Event: NOMOCRAT: A Maltese corpus collection tool using an OCR
Date: Friday 12 December 2025
Time: 12:00 - 13:00
Venue: Gateway Building Room 256
There is a need for larger and more balanced corpora of Maltese text. A lot of the readily available digital Maltese text is in PDF format, but extracting digital text from PDFs presents numerous challenges as PDFs are not designed to represent text in a data friendly way but for visual consumption and printing. When extracting text naively from a PDF, headers, footers, footnotes, and figure captions interrupt the main text in the page, since this is not stored separately from these other text elements. Some PDFs make things even worse by being simply scans of printed pages with no copyable text available, or by replacing Maltese characters with other characters that get disguised using special fonts.
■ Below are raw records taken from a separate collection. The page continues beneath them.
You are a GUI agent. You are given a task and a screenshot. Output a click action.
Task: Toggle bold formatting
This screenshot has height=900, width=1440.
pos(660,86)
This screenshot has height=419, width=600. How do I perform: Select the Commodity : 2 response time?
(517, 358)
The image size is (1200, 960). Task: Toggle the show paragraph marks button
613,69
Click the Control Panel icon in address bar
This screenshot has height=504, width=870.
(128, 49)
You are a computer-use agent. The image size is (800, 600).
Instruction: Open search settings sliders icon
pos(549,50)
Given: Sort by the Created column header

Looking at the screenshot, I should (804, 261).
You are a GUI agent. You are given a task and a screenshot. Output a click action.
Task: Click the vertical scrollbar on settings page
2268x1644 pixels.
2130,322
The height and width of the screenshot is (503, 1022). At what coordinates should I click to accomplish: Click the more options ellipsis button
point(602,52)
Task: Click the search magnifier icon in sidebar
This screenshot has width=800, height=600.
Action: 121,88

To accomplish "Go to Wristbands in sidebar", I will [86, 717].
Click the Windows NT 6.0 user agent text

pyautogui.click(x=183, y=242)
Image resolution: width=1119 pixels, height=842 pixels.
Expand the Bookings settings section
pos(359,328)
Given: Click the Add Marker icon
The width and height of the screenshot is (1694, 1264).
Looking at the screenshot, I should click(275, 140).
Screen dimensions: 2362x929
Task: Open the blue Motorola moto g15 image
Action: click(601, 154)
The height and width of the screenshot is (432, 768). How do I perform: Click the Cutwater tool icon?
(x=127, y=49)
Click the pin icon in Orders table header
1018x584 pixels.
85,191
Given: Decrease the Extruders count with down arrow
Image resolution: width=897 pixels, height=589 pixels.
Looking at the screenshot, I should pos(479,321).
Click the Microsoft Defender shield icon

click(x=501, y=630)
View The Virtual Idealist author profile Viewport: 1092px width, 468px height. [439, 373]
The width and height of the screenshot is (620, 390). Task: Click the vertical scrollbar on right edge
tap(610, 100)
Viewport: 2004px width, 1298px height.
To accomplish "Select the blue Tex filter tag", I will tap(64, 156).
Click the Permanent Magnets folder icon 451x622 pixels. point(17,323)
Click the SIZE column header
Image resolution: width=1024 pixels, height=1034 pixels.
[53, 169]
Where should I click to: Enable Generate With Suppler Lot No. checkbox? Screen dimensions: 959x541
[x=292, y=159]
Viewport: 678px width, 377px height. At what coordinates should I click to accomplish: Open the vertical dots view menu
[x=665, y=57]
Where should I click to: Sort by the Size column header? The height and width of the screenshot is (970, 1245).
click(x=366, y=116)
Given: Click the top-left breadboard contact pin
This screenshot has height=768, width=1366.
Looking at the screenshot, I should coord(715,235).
While languages with a large amount of online text, like English, can get away with this noise, the small amounts of available Maltese texts need to be handled with precision to avoid wasting data. To solve this, the NOMOCRAT project aims to create a Maltese page layout analyser and a Maltese OCR. A layout analyser automatically detects the different text elements in a page, allowing one to focus only on the main text of the page, while an OCR automatically transcribes what is on the page visually rather than relying on the digital text within the PDF. In this talk, Dr Marc Tanti shall describe the progress of this project.